The task: Once you have read the records below, write them all out exactly as given.

Records from a data source
Start of Block
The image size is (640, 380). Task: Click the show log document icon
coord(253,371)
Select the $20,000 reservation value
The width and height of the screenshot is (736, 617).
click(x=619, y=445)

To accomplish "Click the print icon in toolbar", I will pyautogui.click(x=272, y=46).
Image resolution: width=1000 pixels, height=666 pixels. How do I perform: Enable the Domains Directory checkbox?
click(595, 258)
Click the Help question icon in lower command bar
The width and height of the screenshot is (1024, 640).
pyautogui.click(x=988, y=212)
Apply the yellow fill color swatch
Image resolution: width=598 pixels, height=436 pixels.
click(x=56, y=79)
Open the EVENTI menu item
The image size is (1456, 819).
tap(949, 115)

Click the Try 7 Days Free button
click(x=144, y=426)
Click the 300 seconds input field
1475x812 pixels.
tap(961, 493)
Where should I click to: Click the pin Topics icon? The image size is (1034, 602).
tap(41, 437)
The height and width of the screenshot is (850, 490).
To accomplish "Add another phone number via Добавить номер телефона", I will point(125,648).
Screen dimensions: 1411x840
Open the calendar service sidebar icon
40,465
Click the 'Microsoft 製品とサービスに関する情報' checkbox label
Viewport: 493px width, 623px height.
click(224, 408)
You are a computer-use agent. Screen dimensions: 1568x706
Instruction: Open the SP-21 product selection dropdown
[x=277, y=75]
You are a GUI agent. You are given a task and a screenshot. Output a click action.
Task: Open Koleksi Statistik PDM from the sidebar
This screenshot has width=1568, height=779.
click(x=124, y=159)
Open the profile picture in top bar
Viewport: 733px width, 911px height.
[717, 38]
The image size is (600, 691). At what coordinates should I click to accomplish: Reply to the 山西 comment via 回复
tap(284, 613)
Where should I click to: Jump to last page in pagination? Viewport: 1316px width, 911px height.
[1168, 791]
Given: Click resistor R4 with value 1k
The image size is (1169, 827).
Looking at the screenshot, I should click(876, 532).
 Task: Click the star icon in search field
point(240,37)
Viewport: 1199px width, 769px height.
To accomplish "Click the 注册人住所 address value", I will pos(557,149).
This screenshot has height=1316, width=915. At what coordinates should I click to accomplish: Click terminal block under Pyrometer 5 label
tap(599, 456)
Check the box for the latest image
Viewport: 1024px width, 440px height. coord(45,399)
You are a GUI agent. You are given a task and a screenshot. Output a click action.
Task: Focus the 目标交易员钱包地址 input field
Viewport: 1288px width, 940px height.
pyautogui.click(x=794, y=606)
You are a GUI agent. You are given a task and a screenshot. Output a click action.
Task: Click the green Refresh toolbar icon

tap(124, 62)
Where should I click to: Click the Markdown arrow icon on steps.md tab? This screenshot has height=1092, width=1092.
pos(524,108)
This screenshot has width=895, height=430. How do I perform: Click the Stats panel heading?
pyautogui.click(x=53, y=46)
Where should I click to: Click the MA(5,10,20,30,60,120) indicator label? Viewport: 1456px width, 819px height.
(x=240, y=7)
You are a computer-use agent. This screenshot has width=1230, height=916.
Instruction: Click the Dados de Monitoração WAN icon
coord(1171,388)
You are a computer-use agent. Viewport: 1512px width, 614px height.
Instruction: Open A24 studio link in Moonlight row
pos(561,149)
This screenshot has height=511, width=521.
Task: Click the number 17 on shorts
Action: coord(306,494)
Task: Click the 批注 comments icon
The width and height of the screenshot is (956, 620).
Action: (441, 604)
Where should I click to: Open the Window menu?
End of Block
Output of the task:
The image size is (640, 380). Task: Click the show log document icon
coord(253,371)
Select the $20,000 reservation value
The width and height of the screenshot is (736, 617).
click(x=619, y=445)

To accomplish "Click the print icon in toolbar", I will pyautogui.click(x=272, y=46).
Image resolution: width=1000 pixels, height=666 pixels. How do I perform: Enable the Domains Directory checkbox?
click(595, 258)
Click the Help question icon in lower command bar
The width and height of the screenshot is (1024, 640).
pyautogui.click(x=988, y=212)
Apply the yellow fill color swatch
Image resolution: width=598 pixels, height=436 pixels.
click(x=56, y=79)
Open the EVENTI menu item
The image size is (1456, 819).
tap(949, 115)

Click the Try 7 Days Free button
click(x=144, y=426)
Click the 300 seconds input field
1475x812 pixels.
tap(961, 493)
Where should I click to: Click the pin Topics icon? The image size is (1034, 602).
tap(41, 437)
The height and width of the screenshot is (850, 490).
To accomplish "Add another phone number via Добавить номер телефона", I will point(125,648).
Screen dimensions: 1411x840
Open the calendar service sidebar icon
40,465
Click the 'Microsoft 製品とサービスに関する情報' checkbox label
Viewport: 493px width, 623px height.
click(224, 408)
You are a computer-use agent. Screen dimensions: 1568x706
Instruction: Open the SP-21 product selection dropdown
[x=277, y=75]
You are a GUI agent. You are given a task and a screenshot. Output a click action.
Task: Open Koleksi Statistik PDM from the sidebar
This screenshot has width=1568, height=779.
click(x=124, y=159)
Open the profile picture in top bar
Viewport: 733px width, 911px height.
[717, 38]
The image size is (600, 691). At what coordinates should I click to accomplish: Reply to the 山西 comment via 回复
tap(284, 613)
Where should I click to: Jump to last page in pagination? Viewport: 1316px width, 911px height.
[1168, 791]
Given: Click resistor R4 with value 1k
The image size is (1169, 827).
Looking at the screenshot, I should click(876, 532).
 Task: Click the star icon in search field
point(240,37)
Viewport: 1199px width, 769px height.
To accomplish "Click the 注册人住所 address value", I will pos(557,149).
This screenshot has height=1316, width=915. At what coordinates should I click to accomplish: Click terminal block under Pyrometer 5 label
tap(599, 456)
Check the box for the latest image
Viewport: 1024px width, 440px height. coord(45,399)
You are a GUI agent. You are given a task and a screenshot. Output a click action.
Task: Focus the 目标交易员钱包地址 input field
Viewport: 1288px width, 940px height.
pyautogui.click(x=794, y=606)
You are a GUI agent. You are given a task and a screenshot. Output a click action.
Task: Click the green Refresh toolbar icon

tap(124, 62)
Where should I click to: Click the Markdown arrow icon on steps.md tab? This screenshot has height=1092, width=1092.
pos(524,108)
This screenshot has width=895, height=430. How do I perform: Click the Stats panel heading?
pyautogui.click(x=53, y=46)
Where should I click to: Click the MA(5,10,20,30,60,120) indicator label? Viewport: 1456px width, 819px height.
(x=240, y=7)
You are a computer-use agent. This screenshot has width=1230, height=916.
Instruction: Click the Dados de Monitoração WAN icon
coord(1171,388)
You are a computer-use agent. Viewport: 1512px width, 614px height.
Instruction: Open A24 studio link in Moonlight row
pos(561,149)
This screenshot has height=511, width=521.
Task: Click the number 17 on shorts
Action: coord(306,494)
Task: Click the 批注 comments icon
The width and height of the screenshot is (956, 620).
Action: (441, 604)
Where should I click to: Open the Window menu?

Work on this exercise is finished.